Linux Timer-Slack Coalescing & Timer-Migration Slippage Playbook

Date: 2026-03-24
Category: research
Scope: How Linux timer coalescing (timerslack) and cross-CPU timer migration leak into execution cadence and create hidden slippage tails

Why this matters

Execution stacks often focus on wire/network microbursts, but many child-order bursts are born before the socket write.

A common hidden path:

strategy threads paced by nanosleep / clock_nanosleep / epoll_wait / futex timeouts,
kernel groups near-expiry timers via timer slack,
timer callbacks can be migrated away from idle CPUs (/proc/sys/kernel/timer_migration=1),
wakeups arrive a bit late and sometimes together,
scheduler/dispatcher catches up in bursts,
market impact convexity turns small timing errors into large cost tails.

The median loop latency can still look fine while q95/q99 slippage degrades.

Failure mechanism (operator timeline)

Parent execution loop targets smooth cadence (e.g., every 200–500µs).
Critical thread keeps default timer slack (often inherited), or slack drifts too large for loop period.
Under load, timer expirations are coalesced and/or wakeups land on a different CPU path.
Effective wakeups are delayed by tens of microseconds to sub-millisecond bursts.
Child emission becomes “quiet then clustered” instead of evenly spaced.
Schedule deficit accumulates; urgency logic increases aggression.
Burst re-entry crosses thinner queue depth and pays impact + queue-reset tax.

Key point: this is OS timer-policy leakage into execution cost, not purely market randomness.

Extend slippage decomposition with timer-policy term

[ IS = IS_{market} + IS_{impact} + IS_{timing} + IS_{fees} + \underbrace{IS_{timer}}_{\text{coalescing/migration cadence tax}} ]

Practical approximation:

[ IS_{timer,t} \approx a\cdot TSR_t + b\cdot WJL_t + c\cdot CBI_t + d\cdot TMR_t + e\cdot PHE_t ]

Where:

(TSR): Timer Slack Ratio,
(WJL): Wakeup Jitter Lag,
(CBI): Coalesced Burst Index,
(TMR): Timer Migration Rate,
(PHE): Phase Error between target and actual child dispatch.

Metrics to add in production

1) Timer Slack Ratio (TSR)

▶ _Given data_
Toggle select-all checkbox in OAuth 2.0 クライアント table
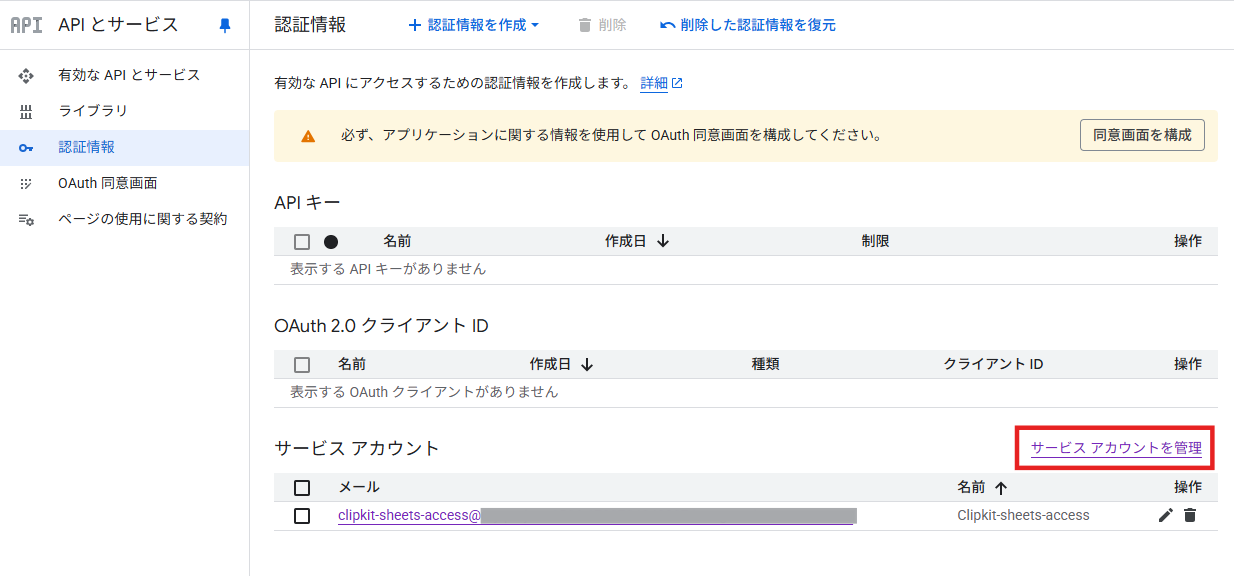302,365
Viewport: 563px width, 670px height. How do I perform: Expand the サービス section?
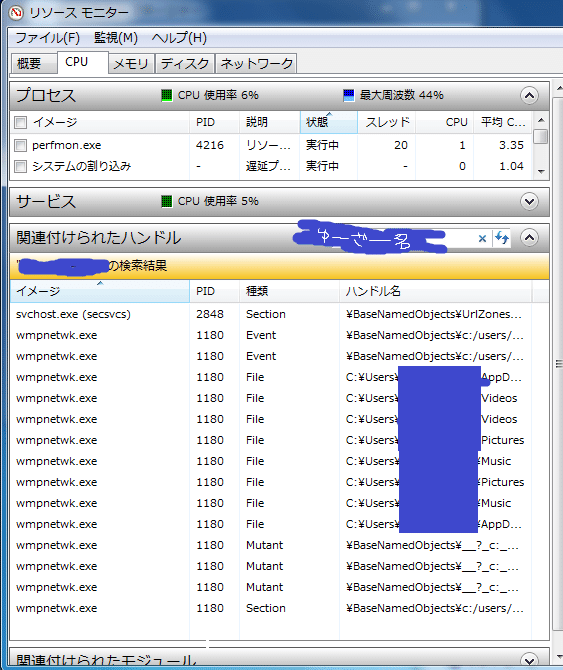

▶ _Stated goal A_
Decide whether each statement agrees with the timer-slack playbook. Answer yes or no for each, and quote the words from the playbook that settle it.
(i) Timer callbacks can be moved away from idle CPUs when /proc/sys/kernel/timer_migration is set to 1.
(ii) When this problem occurs, median loop latency worsens along with q95/q99 slippage.
(iii) The playbook treats the added cost as purely market randomness.
▶ _Stated goal B_
Continue the timer-slack playbook from its last line.
The material placed after the timer-slack playbook is separate from it.

▶ _Written reply A_
(i) Yes: "timer callbacks can be migrated away from idle CPUs (/proc/sys/kernel/timer_migration=1)"
(ii) No: "The median loop latency can still look fine while q95/q99 slippage degrades."
(iii) No: "this is OS timer-policy leakage into execution cost, not purely market randomness."

▶ _Written reply B_
[ TSR = \frac{timerslack_ns}{loop_period_ns + \epsilon} ]

If loop period is 200µs and slack is 50µs, TSR=0.25 (already material).

2) Wakeup Jitter Lag (WJL)

[ WJL = p99(t_{wake,actual} - t_{wake,target}) ]

Measured in microseconds from monotonic timestamps.

3) Coalesced Burst Index (CBI)

[ CBI = \frac{p95(\text{childs per 250}\mu s)}{median(\text{childs per 250}\mu s)+\epsilon} ]

High CBI indicates “dribble then burst” behavior.

4) Timer Migration Rate (TMR)

[ TMR = \frac{#(timer\ wakeups\ where\ target\ CPU\neq\ dispatch\ CPU)}{#(timer\ wakeups)} ]

Proxy with scheduler tracepoint joins if direct timer ownership is hard.

5) Phase Error (PHE)

[ PHE = p95\left(|t_{child,actual} - t_{child,target}|\right) ]

Directly translates kernel timing drift into execution timing damage.

6) Slack-At-Risk Exposure (SARE)

[ SARE = P(TSR > \tau \land urgency > u^*) ]

This interaction is usually where tail IS explodes.

Modeling architecture

Stage 1: timer-regime detector

Features:

timerslack_ns by thread/process,
wakeup lateness distribution,
CPU residency / isolate-core status,
timer_migration setting and wakeup CPU mismatch proxies,
short-horizon CBI/PHE trends,
urgency and schedule deficit.

Output:

(P(\text{TIMER_DISTORTION_REGIME}))

Stage 2: conditional slippage uplift model

[ \Delta IS \sim \beta_1,urgency + \beta_2,p_{timer} + \beta_3,(urgency\times p_{timer}) ]

Interpretation: urgency alone hurts, timer distortion alone hurts, but the interaction hurts the most.

Controller state machine

GREEN — CADENCE_STABLE

Low WJL/CBI/PHE, TSR below threshold.
Baseline participation.

YELLOW — COALESCING_RISK

TSR high or WJL drifting up.
Actions:
- raise sampling rate,
- tighten alerting on dispatch phase,
- limit discretionary burst fanout.

ORANGE — DISTORTION_ACTIVE

Sustained WJL + CBI elevation, timer migration proxies active.
Actions:
- cap catch-up slope,
- switch to smoother schedule template,
- reduce route churn and avoid aggressive venue hopping.

RED — TAIL_CONTAINMENT

Tail budget breach with active timer distortion.
Actions:
- hard-limit urgency escalation,
- temporarily move to conservative completion policy,
- pin to known-stable thread/CPU profile.

Use hysteresis to avoid flip-flopping.

Engineering mitigations (high ROI first)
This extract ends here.